This bill restores landlords' ability to pursue evictions and speeds court resolution, at the cost of increasing eviction risk, housing instability, and potential homelessness for low-income renters.
Property owners (landlords, homeowners, and small-business property owners) can resume filing evictions sooner, enabling them to pursue unpaid rent or regain possession of units.
Courts and local governments may resolve housing disputes faster, reducing court backlogs and administrative burdens from prolonged moratorium-related cases.
Renters, especially low-income tenants, will face increased eviction filings and greater housing instability as moratorium protections are removed.
Communities and local governments could see higher homelessness and related social and fiscal costs if displaced tenants cannot find alternative housing.
Low-income tenants may lose time to apply for or receive rental assistance or secure alternative housing, increasing financial precarity and risk of abrupt displacement.
Based on analysis of 2 sections of legislative text.

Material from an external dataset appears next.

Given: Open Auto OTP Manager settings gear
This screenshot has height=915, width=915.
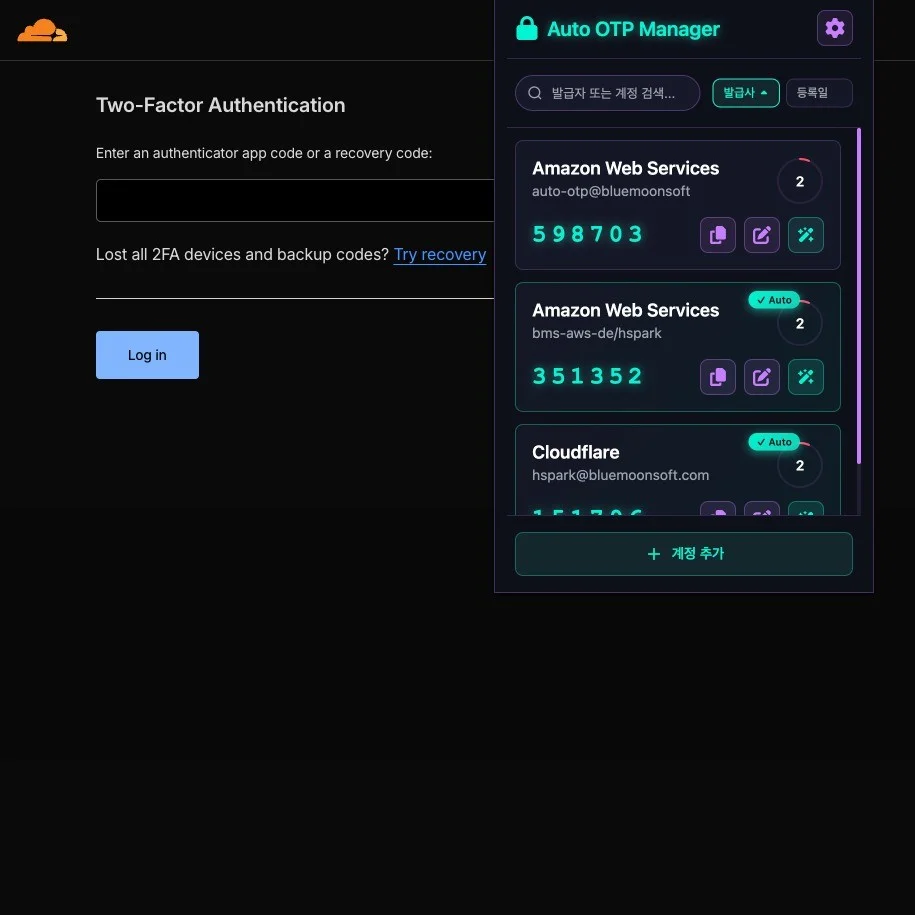Looking at the screenshot, I should click(x=834, y=28).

Deletes a substantive subsection of 15 U.S.C. §9058, removing the federal statutory provision that governed the temporary eviction-filing moratorium and changing how the moratorium applies.
Introduced February 6, 2025 by Cindy Hyde-Smith · Last progress February 6, 2025
Deletes a substantive subsection of 15 U.S.C. §9058 that had governed the temporary federal moratorium on eviction filings. By removing that statutory subsection, the bill changes the federal legal limits on eviction filings and shifts how the moratorium interacts with state and local housing rules.